Exercise objective
For the material below, output exactly the span from the line with "Instruction: Uncheck the" to the line with "Select the 74", including both, and nothing besides.

Provided information

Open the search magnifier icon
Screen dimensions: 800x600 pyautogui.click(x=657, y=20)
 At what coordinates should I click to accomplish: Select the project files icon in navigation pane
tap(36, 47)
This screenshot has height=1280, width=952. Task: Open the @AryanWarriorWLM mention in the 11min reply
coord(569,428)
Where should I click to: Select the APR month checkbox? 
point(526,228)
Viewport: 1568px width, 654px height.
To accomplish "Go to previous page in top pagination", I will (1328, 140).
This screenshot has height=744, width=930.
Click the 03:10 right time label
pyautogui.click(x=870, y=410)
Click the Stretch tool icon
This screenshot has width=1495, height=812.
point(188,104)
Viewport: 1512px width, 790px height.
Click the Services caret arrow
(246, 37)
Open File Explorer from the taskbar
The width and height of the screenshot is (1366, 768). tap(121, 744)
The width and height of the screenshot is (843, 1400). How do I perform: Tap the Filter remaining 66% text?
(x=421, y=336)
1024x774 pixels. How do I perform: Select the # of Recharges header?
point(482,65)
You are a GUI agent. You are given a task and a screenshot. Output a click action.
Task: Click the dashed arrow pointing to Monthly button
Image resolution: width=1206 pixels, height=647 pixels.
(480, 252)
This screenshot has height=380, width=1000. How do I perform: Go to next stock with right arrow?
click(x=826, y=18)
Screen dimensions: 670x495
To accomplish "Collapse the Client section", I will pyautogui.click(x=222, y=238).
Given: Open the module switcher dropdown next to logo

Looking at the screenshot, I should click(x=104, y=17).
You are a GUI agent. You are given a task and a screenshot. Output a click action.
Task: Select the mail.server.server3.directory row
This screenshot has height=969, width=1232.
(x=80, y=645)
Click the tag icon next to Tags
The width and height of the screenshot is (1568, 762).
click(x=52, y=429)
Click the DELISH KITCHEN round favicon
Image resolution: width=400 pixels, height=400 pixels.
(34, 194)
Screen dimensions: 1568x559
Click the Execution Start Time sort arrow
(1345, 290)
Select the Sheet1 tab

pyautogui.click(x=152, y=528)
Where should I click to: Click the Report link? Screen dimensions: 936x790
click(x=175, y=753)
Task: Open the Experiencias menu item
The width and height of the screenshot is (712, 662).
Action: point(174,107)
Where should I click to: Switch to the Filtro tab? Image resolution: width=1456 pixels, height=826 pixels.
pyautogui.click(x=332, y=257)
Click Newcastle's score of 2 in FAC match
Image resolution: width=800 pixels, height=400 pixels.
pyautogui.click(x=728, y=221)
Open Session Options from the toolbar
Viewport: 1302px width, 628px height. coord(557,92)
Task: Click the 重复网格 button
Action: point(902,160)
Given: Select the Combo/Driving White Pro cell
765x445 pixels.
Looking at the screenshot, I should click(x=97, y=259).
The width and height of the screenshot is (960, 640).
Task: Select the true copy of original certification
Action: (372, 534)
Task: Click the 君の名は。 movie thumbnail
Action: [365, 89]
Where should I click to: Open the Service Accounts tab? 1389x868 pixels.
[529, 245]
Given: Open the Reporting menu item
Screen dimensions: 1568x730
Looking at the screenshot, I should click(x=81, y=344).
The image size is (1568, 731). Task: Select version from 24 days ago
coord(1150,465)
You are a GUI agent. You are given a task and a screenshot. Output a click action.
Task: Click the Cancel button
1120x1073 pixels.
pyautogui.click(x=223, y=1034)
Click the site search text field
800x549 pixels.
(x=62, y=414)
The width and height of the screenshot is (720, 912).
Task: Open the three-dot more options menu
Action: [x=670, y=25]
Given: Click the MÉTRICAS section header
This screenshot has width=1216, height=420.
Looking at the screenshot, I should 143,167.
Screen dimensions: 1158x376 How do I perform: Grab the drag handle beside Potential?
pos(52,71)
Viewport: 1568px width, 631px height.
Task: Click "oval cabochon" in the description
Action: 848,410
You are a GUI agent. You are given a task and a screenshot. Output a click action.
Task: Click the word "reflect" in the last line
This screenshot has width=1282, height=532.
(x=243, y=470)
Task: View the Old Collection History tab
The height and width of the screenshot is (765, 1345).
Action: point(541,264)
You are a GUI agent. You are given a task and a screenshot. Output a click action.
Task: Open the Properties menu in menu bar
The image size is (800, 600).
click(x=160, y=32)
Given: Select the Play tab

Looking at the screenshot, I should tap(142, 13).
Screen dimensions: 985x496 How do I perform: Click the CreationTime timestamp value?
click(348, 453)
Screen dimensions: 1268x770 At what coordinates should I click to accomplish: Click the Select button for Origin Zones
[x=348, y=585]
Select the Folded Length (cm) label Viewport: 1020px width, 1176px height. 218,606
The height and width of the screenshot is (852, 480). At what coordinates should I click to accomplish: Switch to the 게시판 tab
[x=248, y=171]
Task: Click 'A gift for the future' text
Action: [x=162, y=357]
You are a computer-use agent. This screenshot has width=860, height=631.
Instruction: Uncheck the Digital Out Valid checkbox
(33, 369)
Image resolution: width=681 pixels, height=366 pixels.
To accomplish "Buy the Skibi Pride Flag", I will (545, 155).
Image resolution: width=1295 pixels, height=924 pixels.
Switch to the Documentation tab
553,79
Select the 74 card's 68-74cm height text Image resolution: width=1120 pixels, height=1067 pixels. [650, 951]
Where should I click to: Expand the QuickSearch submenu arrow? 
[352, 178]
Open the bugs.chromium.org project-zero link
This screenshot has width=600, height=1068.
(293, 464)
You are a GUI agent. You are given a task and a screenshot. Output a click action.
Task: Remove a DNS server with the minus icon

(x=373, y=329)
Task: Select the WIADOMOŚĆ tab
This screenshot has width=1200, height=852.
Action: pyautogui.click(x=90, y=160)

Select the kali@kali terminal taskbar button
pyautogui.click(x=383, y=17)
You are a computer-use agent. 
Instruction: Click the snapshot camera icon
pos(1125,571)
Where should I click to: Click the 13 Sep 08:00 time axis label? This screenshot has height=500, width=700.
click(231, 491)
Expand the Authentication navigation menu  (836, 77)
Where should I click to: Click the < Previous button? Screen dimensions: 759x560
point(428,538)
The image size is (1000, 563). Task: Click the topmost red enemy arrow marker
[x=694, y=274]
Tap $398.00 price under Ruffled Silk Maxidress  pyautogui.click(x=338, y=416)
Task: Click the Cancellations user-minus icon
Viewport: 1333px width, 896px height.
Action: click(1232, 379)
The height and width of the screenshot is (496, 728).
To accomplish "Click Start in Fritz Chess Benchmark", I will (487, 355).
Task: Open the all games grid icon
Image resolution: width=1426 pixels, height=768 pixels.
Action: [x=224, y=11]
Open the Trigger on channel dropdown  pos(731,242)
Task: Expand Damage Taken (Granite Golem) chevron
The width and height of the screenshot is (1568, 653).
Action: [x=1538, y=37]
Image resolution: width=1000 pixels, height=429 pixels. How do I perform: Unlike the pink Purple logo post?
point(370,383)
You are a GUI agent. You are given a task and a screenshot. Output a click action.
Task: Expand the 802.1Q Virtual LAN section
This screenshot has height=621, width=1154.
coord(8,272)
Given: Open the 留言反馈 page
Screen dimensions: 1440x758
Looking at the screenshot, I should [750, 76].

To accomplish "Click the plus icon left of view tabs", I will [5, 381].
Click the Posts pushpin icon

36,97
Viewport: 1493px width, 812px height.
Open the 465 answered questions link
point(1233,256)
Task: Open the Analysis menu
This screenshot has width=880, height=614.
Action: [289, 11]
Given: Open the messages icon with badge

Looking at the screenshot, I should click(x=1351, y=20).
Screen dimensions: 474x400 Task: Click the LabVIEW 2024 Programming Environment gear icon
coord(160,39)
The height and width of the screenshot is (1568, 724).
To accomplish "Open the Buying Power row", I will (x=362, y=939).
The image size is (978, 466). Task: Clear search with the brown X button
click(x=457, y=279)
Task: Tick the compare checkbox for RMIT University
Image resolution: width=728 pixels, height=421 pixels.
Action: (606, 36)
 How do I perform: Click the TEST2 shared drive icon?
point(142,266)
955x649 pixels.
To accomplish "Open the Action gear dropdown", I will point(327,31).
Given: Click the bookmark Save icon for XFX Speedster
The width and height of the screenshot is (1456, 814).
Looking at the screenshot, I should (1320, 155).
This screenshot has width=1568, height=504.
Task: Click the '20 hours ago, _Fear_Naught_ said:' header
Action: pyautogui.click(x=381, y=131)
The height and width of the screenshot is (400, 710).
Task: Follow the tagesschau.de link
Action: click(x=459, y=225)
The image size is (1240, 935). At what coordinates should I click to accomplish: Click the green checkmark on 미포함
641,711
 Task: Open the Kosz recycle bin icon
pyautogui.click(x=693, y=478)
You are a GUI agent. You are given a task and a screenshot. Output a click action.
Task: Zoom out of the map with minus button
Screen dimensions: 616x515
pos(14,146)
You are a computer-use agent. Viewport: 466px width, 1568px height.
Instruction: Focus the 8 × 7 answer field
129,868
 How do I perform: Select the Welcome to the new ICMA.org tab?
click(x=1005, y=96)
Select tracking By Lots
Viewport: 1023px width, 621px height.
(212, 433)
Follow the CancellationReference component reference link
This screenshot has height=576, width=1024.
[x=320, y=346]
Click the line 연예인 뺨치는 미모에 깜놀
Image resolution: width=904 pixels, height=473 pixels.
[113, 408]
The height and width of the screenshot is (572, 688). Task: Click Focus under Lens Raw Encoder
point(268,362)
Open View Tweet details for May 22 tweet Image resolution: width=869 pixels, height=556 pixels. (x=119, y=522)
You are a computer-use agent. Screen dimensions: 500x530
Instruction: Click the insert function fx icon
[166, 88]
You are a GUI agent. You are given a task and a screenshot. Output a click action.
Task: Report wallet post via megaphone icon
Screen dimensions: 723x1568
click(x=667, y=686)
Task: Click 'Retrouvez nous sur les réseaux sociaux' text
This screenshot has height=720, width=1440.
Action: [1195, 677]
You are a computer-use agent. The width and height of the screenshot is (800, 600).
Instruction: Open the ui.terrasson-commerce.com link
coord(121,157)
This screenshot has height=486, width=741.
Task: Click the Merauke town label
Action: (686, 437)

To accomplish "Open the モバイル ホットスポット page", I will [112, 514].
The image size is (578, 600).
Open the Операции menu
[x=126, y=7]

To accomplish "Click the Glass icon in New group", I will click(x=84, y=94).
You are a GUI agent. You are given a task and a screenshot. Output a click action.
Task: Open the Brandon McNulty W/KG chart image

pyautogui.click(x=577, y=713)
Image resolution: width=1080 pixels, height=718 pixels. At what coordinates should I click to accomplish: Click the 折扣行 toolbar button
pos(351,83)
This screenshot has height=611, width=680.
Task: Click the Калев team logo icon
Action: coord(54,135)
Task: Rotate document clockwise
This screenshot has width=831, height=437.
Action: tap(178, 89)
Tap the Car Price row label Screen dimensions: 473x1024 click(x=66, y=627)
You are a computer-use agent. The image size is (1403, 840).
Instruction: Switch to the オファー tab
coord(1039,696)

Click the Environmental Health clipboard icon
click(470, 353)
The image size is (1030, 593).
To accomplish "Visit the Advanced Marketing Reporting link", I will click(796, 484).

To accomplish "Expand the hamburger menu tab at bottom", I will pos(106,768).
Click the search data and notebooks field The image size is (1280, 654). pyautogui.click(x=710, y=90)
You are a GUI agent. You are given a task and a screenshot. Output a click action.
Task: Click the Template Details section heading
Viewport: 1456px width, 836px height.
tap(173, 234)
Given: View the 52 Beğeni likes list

Solution for this exercise
Instruction: Uncheck the Digital Out Valid checkbox
(33, 369)
Image resolution: width=681 pixels, height=366 pixels.
To accomplish "Buy the Skibi Pride Flag", I will (545, 155).
Image resolution: width=1295 pixels, height=924 pixels.
Switch to the Documentation tab
553,79
Select the 74 card's 68-74cm height text Image resolution: width=1120 pixels, height=1067 pixels. [650, 951]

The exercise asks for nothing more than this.